Interview question: "When would you use a projection instead of fetching full entities?"

Use projections for:

  • Read-only data (reports, lists, dropdowns)
  • When you need only a few fields from large entities
  • API responses that don't expose all entity fields
  • Performance optimization (less data transferred)

Fetch full entities when:

  • You need to modify and save them
  • You need related entities via lazy loading
  • Business logic requires the full object

Fetching Strategies

Fetching strategy determines when and how related entities load. Getting this wrong causes the most common JPA performance issues.

Lazy vs Eager Loading

// LAZY - loads when accessed
@OneToMany(mappedBy = "user", fetch = FetchType.LAZY)
private List<Order> orders;
// SQL: SELECT * FROM users WHERE id = ?
// orders not loaded yet
 
user.getOrders().size();  // NOW triggers query
// SQL: SELECT * FROM orders WHERE user_id = ?
 
// EAGER - loads immediately with parent
@ManyToOne(fetch = FetchType.EAGER)
private User user;
// SQL: SELECT * FROM orders o JOIN users u ON o.user_id = u.id WHERE o.id = ?
// user loaded with order

Default fetch types:

RelationshipDefaultReason
@ManyToOneEAGERUsually need the parent
@OneToOneEAGERUsually need the related entity
@OneToManyLAZYCollection could be huge
@ManyToManyLAZYCollection could be huge

Best practice: Make everything LAZY, then explicitly fetch what you need.

@ManyToOne(fetch = FetchType.LAZY)  // Override default EAGER
@JoinColumn(name = "user_id")
private User user;

The N+1 Problem

The most common JPA performance issue:

// This code has N+1 problem
List<Order> orders = em.createQuery("SELECT o FROM Order o", Order.class)
    .getResultList();
// SQL: SELECT * FROM orders (1 query)
 
for (Order order : orders) {
    System.out.println(order.getUser().getEmail());
    // SQL: SELECT * FROM users WHERE id = ? (N queries!)
}
// Total: 1 + N queries

If you load 100 orders, you execute 101 queries.
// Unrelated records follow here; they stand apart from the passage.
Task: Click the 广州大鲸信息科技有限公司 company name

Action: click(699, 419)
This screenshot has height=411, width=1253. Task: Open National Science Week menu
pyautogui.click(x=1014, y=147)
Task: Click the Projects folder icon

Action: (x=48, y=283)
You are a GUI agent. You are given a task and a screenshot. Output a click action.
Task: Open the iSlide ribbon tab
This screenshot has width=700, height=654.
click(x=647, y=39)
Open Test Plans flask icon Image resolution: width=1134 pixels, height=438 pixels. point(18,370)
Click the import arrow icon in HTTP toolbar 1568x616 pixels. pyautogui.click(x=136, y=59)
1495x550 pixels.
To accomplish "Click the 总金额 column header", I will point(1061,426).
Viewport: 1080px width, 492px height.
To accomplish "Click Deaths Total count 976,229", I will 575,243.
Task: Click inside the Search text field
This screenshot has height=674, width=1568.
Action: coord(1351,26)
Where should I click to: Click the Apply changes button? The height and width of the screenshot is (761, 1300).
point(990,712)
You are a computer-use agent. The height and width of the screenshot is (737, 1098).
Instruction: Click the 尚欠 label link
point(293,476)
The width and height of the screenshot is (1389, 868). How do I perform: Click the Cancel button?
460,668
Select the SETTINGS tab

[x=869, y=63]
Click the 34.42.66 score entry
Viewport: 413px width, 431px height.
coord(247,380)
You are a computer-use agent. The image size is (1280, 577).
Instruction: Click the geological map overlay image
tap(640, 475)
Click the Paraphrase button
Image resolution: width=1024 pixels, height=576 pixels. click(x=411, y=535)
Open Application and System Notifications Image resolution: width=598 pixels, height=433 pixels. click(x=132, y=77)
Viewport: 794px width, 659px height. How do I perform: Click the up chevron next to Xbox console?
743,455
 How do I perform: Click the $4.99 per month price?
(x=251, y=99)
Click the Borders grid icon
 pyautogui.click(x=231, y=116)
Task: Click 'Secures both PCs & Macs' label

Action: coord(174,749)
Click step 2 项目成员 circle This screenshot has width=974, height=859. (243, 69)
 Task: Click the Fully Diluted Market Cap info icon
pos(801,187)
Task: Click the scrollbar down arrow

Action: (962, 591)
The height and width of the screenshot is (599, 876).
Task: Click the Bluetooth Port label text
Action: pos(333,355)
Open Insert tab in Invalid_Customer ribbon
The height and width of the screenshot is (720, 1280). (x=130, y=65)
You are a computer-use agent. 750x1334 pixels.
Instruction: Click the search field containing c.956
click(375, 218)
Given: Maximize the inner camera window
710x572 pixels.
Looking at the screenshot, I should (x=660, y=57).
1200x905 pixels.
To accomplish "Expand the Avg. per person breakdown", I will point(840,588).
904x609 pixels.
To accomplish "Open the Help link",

With 1000 orders, 1001 queries.

JOIN FETCH

Solve N+1 with JOIN FETCH:

String jpql = "SELECT o FROM Order o JOIN FETCH o.user";
List<Order> orders = em.createQuery(jpql, Order.class)
    .getResultList();
// SQL: SELECT o.*, u.* FROM orders o JOIN users u ON o.user_id = u.id
// Single query, users loaded with orders
 
for (Order order : orders) {
    System.out.println(order.getUser().getEmail());  // No additional query
}

Multiple JOIN FETCH:

// Fetch multiple relationships
String jpql = """
    SELECT o FROM Order o
    JOIN FETCH o.user
    JOIN FETCH o.items
    WHERE o.status = :status
    """;
 
// WARNING: Multiple collection fetches can cause cartesian product
// If order has 3 items and 2 payments:
// JOIN FETCH o.items JOIN FETCH o.payments
// Returns 6 rows per order (3 * 2), duplicating data

@EntityGraph

Declarative fetching without modifying queries:

@Entity
@NamedEntityGraph(
    name = "Order.withUserAndItems",
    attributeNodes = {
        @NamedAttributeNode("user"),
        @NamedAttributeNode("items")
    }
)
public class Order {
    // ...
}
 
// Usage with EntityManager
EntityGraph<?> graph = em.getEntityGraph("Order.withUserAndItems");
Map<String, Object> hints = Map.of("javax.persistence.fetchgraph", graph);
Order order = em.find(Order.class, orderId, hints);
 
// Usage with Spring Data JPA
@EntityGraph(value = "Order.withUserAndItems")
List<Order> findByStatus(OrderStatus status);
 
// Ad-hoc entity graph
@EntityGraph(attributePaths = {"user", "items"})
List<Order> findByUserId(Long userId);

Batch Fetching

Reduce N+1 without changing queries:

@Entity
public class User {
    @OneToMany(mappedBy = "user")
    @BatchSize(size = 25)  // Hibernate-specific
    private List<Order> orders;
}
 
// Without @BatchSize: 100 users = 100 queries for orders
// With @BatchSize(25): 100 users = 4 queries (25 users per query)
// SQL: SELECT * FROM orders WHERE user_id IN (?, ?, ?, ... 25 params)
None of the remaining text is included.